Reference SDKs expose the global counter via ProviderBase.getVersion() (TypeScript), SlopServer::version() (Rust), Server.Version() (Go), and the version field on Python’s SlopServer. Per-subscription seq is tracked inside the subscription record on each side and MUST NOT be visible to application code.

Response to an invoke.

{
"type": "result",
"id": "inv-1", // Correlation: which invoke this answers
"status": "ok", // "ok", "error", or "accepted"
"data": { // Optional: action-specific return data
"message_id": "sent-123"
}
}

On error:

{
"type": "result",
"id": "inv-1",
"status": "error",
"error": {
"code": "invalid_params",
"message": "body is required for reply action"
}
}

Error codes:

CodeMeaning
not_foundTarget node or action doesn’t exist
invalid_paramsParameters failed validation
unauthorizedConsumer/session lacks permission, or policy forbids this action
conflictAction can’t be performed in the current live state, even if it appeared valid in an earlier snapshot
internalProvider-side error

Extensions may define additional status values. The accepted status (defined in Async Actions) indicates the action has started asynchronously — analogous to HTTP 202. The data field will contain a taskId referencing a progress node in the state tree.

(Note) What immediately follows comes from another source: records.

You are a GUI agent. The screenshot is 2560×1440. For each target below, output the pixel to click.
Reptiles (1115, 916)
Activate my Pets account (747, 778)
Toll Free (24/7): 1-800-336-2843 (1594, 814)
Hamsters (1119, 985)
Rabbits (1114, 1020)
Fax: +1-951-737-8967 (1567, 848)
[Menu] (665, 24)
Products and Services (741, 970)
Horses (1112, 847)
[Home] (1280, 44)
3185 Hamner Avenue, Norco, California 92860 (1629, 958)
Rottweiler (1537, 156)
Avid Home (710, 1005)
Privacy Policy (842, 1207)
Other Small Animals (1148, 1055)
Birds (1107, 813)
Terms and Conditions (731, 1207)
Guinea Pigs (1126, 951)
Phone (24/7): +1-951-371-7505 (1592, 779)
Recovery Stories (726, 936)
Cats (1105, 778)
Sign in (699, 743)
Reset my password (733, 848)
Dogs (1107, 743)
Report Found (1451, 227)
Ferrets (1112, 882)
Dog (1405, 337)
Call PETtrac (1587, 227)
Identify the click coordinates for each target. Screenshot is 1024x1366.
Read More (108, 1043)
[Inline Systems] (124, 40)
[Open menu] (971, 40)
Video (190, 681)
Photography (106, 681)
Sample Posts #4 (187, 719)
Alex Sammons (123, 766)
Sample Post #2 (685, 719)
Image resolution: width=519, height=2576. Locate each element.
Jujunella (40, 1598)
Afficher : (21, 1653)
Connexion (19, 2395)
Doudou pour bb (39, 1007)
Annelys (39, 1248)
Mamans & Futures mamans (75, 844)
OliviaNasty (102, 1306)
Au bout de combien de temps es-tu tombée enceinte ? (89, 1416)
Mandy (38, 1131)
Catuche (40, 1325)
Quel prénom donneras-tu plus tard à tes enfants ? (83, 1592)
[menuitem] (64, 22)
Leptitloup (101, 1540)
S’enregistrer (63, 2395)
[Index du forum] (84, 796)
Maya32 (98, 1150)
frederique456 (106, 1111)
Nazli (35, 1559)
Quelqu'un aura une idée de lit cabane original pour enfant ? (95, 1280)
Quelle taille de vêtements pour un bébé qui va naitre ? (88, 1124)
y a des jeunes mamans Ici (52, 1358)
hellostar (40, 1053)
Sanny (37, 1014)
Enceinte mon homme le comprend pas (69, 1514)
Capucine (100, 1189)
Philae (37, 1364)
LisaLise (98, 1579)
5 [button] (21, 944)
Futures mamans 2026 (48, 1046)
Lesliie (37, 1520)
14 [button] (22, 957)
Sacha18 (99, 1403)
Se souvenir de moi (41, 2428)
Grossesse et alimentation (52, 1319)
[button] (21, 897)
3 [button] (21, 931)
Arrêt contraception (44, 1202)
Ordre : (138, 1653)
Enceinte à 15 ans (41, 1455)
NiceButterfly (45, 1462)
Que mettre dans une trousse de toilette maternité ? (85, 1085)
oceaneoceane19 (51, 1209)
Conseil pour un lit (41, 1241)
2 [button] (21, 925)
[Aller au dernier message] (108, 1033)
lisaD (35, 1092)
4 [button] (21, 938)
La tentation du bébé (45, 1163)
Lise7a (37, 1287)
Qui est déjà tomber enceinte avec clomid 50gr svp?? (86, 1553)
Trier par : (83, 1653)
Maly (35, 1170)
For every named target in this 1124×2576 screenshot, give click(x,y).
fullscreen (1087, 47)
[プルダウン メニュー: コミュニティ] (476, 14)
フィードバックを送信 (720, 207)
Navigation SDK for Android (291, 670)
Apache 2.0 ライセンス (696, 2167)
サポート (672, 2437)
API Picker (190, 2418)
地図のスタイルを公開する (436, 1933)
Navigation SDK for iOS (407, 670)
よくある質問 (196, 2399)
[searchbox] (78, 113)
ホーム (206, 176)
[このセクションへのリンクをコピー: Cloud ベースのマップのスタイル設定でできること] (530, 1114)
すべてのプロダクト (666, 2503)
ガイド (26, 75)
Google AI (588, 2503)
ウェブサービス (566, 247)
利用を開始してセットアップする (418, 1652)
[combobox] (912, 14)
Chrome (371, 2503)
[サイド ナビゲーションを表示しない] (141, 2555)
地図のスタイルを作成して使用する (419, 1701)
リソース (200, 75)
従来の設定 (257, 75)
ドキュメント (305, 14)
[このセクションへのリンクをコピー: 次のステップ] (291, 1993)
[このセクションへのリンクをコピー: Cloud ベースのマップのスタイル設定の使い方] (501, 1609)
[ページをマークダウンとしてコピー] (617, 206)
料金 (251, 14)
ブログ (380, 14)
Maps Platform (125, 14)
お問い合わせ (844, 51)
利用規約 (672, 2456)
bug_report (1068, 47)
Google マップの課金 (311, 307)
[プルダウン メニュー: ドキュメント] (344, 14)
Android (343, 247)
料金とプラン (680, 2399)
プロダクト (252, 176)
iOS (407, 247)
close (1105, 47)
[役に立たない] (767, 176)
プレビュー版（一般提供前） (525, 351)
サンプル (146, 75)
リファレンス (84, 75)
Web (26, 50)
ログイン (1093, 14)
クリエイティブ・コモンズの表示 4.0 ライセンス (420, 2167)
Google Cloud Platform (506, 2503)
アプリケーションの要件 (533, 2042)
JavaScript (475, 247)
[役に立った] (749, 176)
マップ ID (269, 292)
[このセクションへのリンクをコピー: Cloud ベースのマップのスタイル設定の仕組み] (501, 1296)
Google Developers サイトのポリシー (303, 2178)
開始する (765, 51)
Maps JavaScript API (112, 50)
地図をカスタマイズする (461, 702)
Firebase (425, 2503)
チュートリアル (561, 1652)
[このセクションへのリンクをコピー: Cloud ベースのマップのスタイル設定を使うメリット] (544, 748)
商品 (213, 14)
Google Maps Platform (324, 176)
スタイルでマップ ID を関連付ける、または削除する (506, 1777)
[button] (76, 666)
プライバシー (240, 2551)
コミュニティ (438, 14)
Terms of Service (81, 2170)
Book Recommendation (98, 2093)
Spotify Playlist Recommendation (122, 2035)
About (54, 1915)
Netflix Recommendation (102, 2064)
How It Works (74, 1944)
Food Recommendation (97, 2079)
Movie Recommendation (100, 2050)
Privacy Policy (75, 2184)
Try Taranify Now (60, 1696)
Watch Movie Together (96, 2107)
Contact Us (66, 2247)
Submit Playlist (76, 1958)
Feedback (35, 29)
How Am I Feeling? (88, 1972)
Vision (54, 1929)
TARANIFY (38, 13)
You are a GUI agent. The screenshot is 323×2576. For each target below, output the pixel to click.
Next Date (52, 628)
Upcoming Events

Consumers that do not support async actions should treat accepted as ok.

An out-of-band event that doesn’t map to a state change. Used for transient signals.

{
"type": "event",
"name": "user-navigation",
"data": {
"from": "/settings",
"to": "/inbox"
}
}

Events are informational. The consumer should not rely on events for state — state changes come through patches.

Sent when the provider cannot process a consumer message (other than invoke, which uses result).

{
"type": "error",
"id": "sub-1", // Correlation: which message caused the error (if known)
"error": {
"code": "not_found",
"message": "Path /nonexistent does not exist in the state tree"
}
}

Error codes are the same as for result errors, plus:

CodeMeaning
bad_requestMessage is malformed or has an unknown type
not_supportedRequested capability is not supported by this provider

If the error is not associated with a specific consumer message (e.g., internal provider failure), id may be omitted.

  • Messages within a subscription are strictly ordered: snapshot before any patch, patches in version order.
  • Messages across subscriptions have no ordering guarantee.
  • result messages for invoke may arrive interleaved with patches. The id field correlates responses.

For efficiency, a provider may batch multiple patches into one message:

{
"type": "batch",
"messages": [
{ "type": "patch", "subscription": "sub-1", "version": 3, "seq": 2, "ops": [ ... ] },
{ "type": "patch", "subscription": "sub-2", "version": 7, "seq": 5, "ops": [ ... ] }
]
}

Consumers must support batch messages by unwrapping and processing each inner message in order.

  • Providers should coalesce rapid state changes into fewer patches (e.g., debounce at 50–100ms).
  • If a consumer is slow to read, the provider may skip intermediate versions and send a fresh snapshot (stamped with the current provider version) instead of accumulated patches. The snapshot replaces any buffered state for that subscription; consumers MUST discard patches for that subscription whose version is ≤ the snapshot’s version.
  • Consumers can signal backpressure by sending a pause / resume for a subscription (optional capability, not required in v0.1).